» **TEXTAUSZUG**:
####
"Eine Art von Verehrung"

Hans Helmut Prinzler im Gespräch mit Katrin Heise · 10.09.2010
Er erinnert an den berühmten Hollywood-"Walk-of-fame", jetzt wird der "Boulevard der Stars" am Potsdamer Platz in Berlin eingeweiht. Hans Helmut Prinzler hat mitentschieden, welche Schauspieler und Regisseure mit einem Stern geehrt werden.
Katrin Heise: Über 100 Jahre deutsches Kino sollen widergespiegelt werden auf dem Boulevard der Stars, mit auf der Straße eingelassenem Stern, hineingraviert die Namen der Geehrten, angefangen vom Filmpionier Max Skladanowski. Seine bewegten Bilder erstaunten 1895 das Publikum im Varieté Wintergarten. Marlene Dietrich ist vertreten neben Regisseur Rainer Werner Fassbinder und Vico von Bülow, ebenso Entertainerin Helga Hahnemann oder Komponist Klaus Doldinger.

Bei der Eröffnung kann sich Kameramann Michael Ballhaus seine Ehrung schon mal ansehen, ebenso Doris Dörrie oder Armin Müller-Stahl. Viele wollen heute Nachmittag nämlich dabei sein. Eine große Bandbreite, so vielfältig eben wie die deutsche Filmszene ist. Da wird die Auswahl ziemlich schwergefallen sein, nehme ich mal an. Mit entschieden hat Hans Helmut Prinzler, selbst Filmwissenschaftler und Autor, er leitete lange das Filmmuseum Berlin. Schönen guten Tag, Herr Prinzler!

Hans Helmut Prinzler: Guten Tag!

Heise: Welche Kriterien waren denn da entscheidend, einen Stern zu bekommen?

Prinzler: Na ja, es gibt natürlich eine ganz lange Liste von Kandidaten, es waren auch zunächst viele Institutionen angefragt worden, die Vorschläge machen konnten, und wir waren zu fünft in einer Jury, wissend dass ist ja in den nächsten Jahren noch viele weitere Sterne geben wird mit entsprechenden Künstlern, haben wir versucht, dann Schauspielerinnen und Schauspieler einerseits, aber eben auch Regisseure, Kameraleute und andere, die in Film und Fernsehen an herausragender Position tätig sind, mit einem solchen Stern zu ehren.

Heise: An herausragender Stelle, aber eben manchmal nicht ganz so beachtet wie die Schauspieler. War das wirklich auch so ein Grund, auch diese vielleicht oft in Vergessenheit geratene Filmmannschaft mal hervorzuheben?

Prinzler: Genau. Man soll ja nicht vergessen, dass beim Film es nicht nur um die Schauspielerinnen und Schauspieler – das sind die Populärsten – geht, sondern auch um die, die für die Filme Verantwortung tragen, und das sind klar in erster Linie Regisseure, Regisseurinnen, aber eben auch Autoren, Kameraleute. Das wollten wir ein bisschen in den Mittelpunkt stellen.

Heise: Sie haben auch die Filmmusik zum Beispiel nicht vergessen. Herrschte eigentlich Einigkeit, oder fehlt Ihnen jemand bei den ersten 40?
####
» **AUSZÜGE AUS EINTRÄGEN**:

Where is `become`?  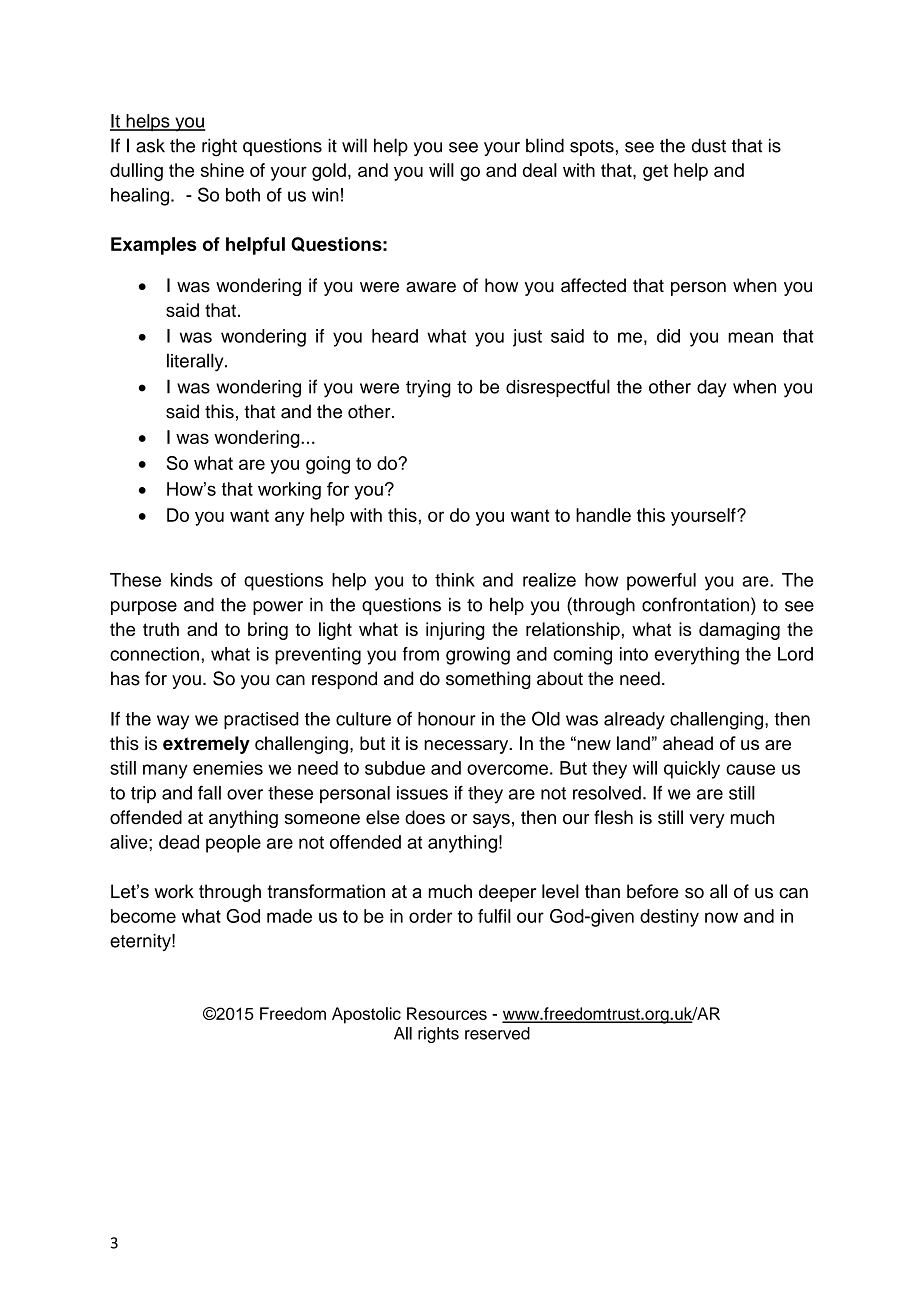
####
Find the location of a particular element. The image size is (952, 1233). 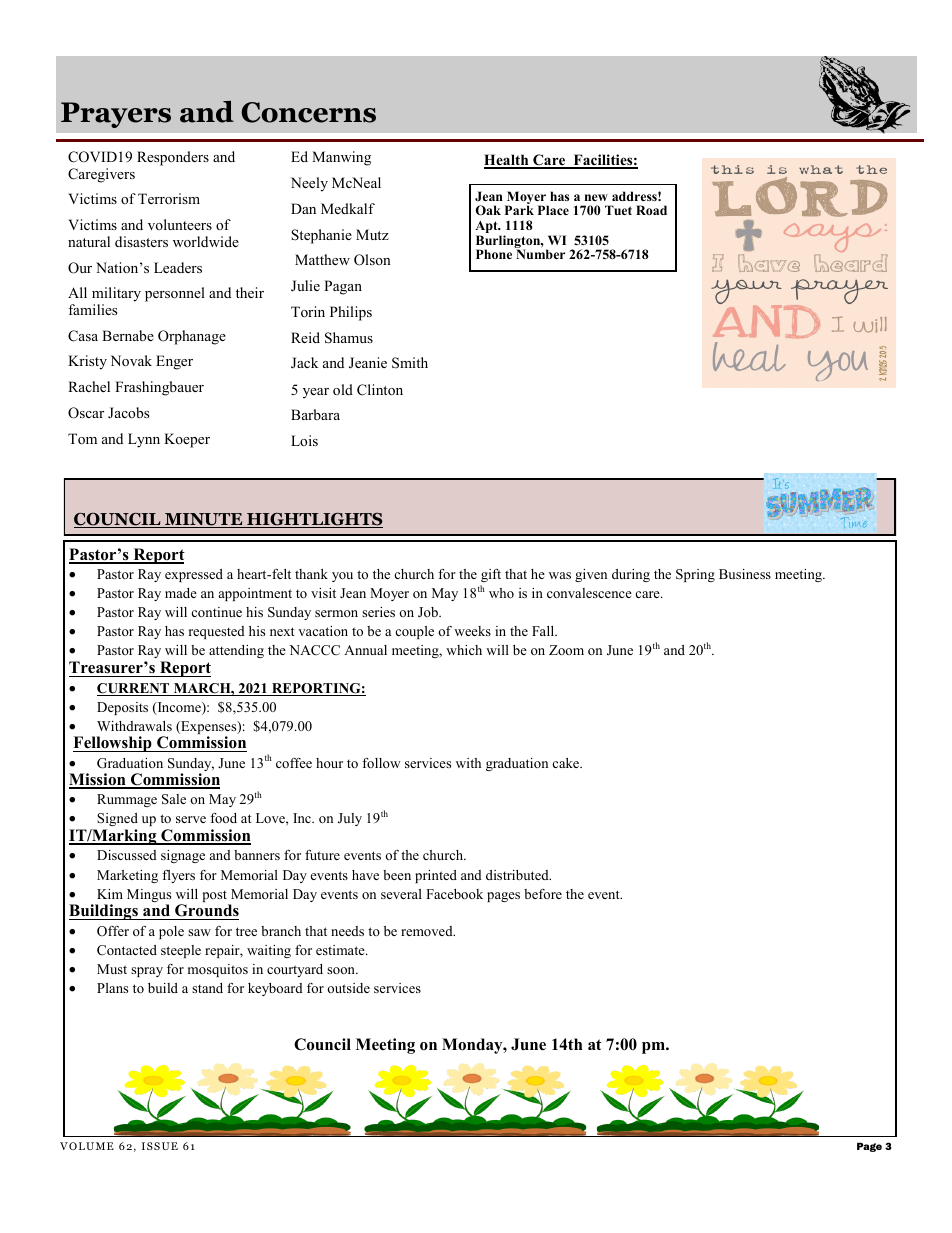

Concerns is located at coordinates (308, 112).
####
» **SCHRIFTLICHE AUFGABE**:
Gib aus dem Interview über den Boulevard der Stars einen Abschnitt Wort für Wort wieder. Fang bei den Worten mit „Heise: Welche Kriterien“ an und hör nach „Stern zu ehren.“ auf.

» **ERGEBNIS DER ÜBUNG**:
Heise: Welche Kriterien waren denn da entscheidend, einen Stern zu bekommen?

Prinzler: Na ja, es gibt natürlich eine ganz lange Liste von Kandidaten, es waren auch zunächst viele Institutionen angefragt worden, die Vorschläge machen konnten, und wir waren zu fünft in einer Jury, wissend dass ist ja in den nächsten Jahren noch viele weitere Sterne geben wird mit entsprechenden Künstlern, haben wir versucht, dann Schauspielerinnen und Schauspieler einerseits, aber eben auch Regisseure, Kameraleute und andere, die in Film und Fernsehen an herausragender Position tätig sind, mit einem solchen Stern zu ehren.